Here is the list of the current commands:

  • fetch — builds byField.info.json. Should take about 2 minutes.
    • fetch run byField.json — builds byField.info.json locally without network connection, but you need to download byField.json manually from the registry to run that.
  • stats — runs subcommand rebuild.
    • stats rebuild — rebuilds stats.json, downloading stats for all packages present in byField.info.json. Should take about 25 minutes.
    • stats update — updates stats.json for only newly added packages, keeping the numbers for already present packages.
  • meta — builds meta/ directory, downloading meta info for all packages present in byField.info.json. Outdated files that were present in the meta/ directory are moved to meta.old/.
  • depsdb — runs subcommands plain, resolved, nested, stats,
    • depsdb plain — builds deps/deps.json. Requires meta/ dir contents.
    • depsdb resolved — builds deps/deps-resolved.json. Requires deps/deps.json.
    • depsdb nested — builds deps/deps-nested.json. Requires stats.json and deps/deps-resolved.json. Should take about 6 minutes.
    • depsdb stats — builds deps/deps-nested.txt. Requires stats.json and deps/deps-nested.json. Should take about 30 seconds.
  • packages — builds current/ directory, downloading latest versions for all packages present in byField.info.json. Outdated files that were present in the current/ directory are moved to outdated/.
  • extract — runs subcommands partials, totals,
    • extract partials
    • extract totals
  • code search {regex} — performs a code search over a specified regular expression using the pre-built dataset.
  • ast execute {file.js} — performs an AST search using the pre-built dataset. Example script is located in examples/ast_status.js, run with gzemnid ast execute ./examples/ast_status.js.
  • server — starts the web server providing the search API endpoints.

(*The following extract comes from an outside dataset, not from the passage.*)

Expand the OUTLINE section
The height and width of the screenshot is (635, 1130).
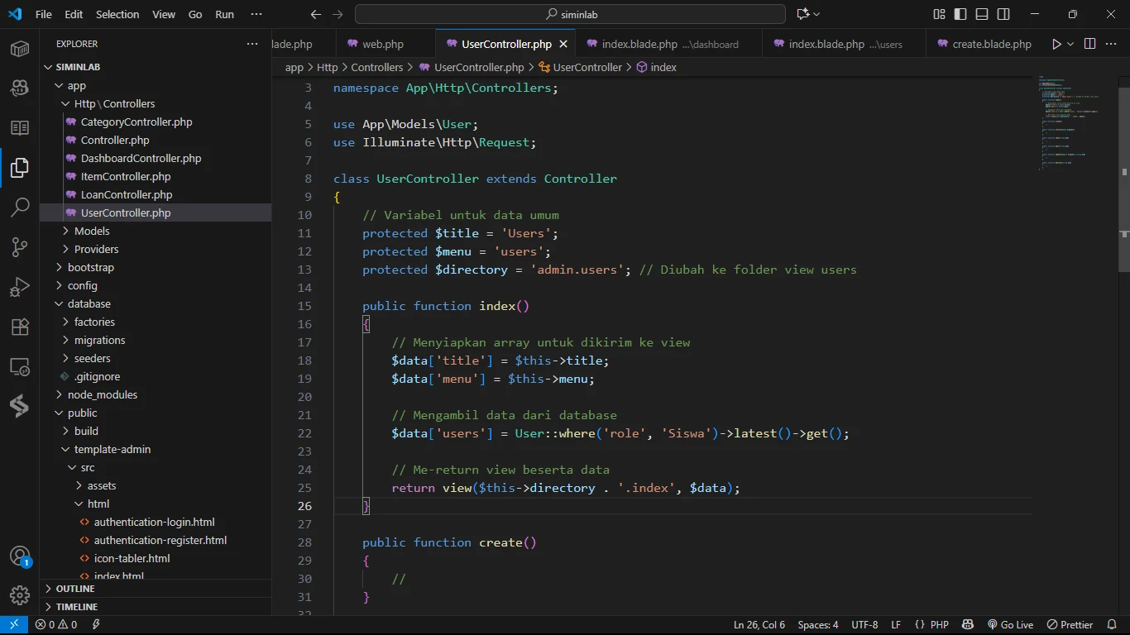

Times are given for reference, could depend significantly on the internet connection speed and/or CPU speed, and increase over time with npm registry growth.

Server

TODO: document server.

Started via gzemnid server.

Deception

Note: think twice before relying on the data obtained from Gzemnid or using it to decide on something.

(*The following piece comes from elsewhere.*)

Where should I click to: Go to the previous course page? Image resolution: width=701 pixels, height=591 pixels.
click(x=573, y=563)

Code search has both false negatives and false positives — some files are ignored, some files are unused, and some lines could be in a middle of a comment block. Also, your regexps are never ideal.

AST tree also ignores a list of excluded files and directories and minified code and includes unused code and files if those are present in the package for some reason.

Downloads/month are not equal to popularity, and you can't see which version is being used.

Code and AST search, among other things, takes only latest released package versions into an account. That could be significantly different from master, beta branches, also older versions could be much more popular that latest.

All datasets get out of date the moment you build them.

Scoped packages are ignored completely.

Gzemnid deceives you, keep that in mind. But it's still better than nothing.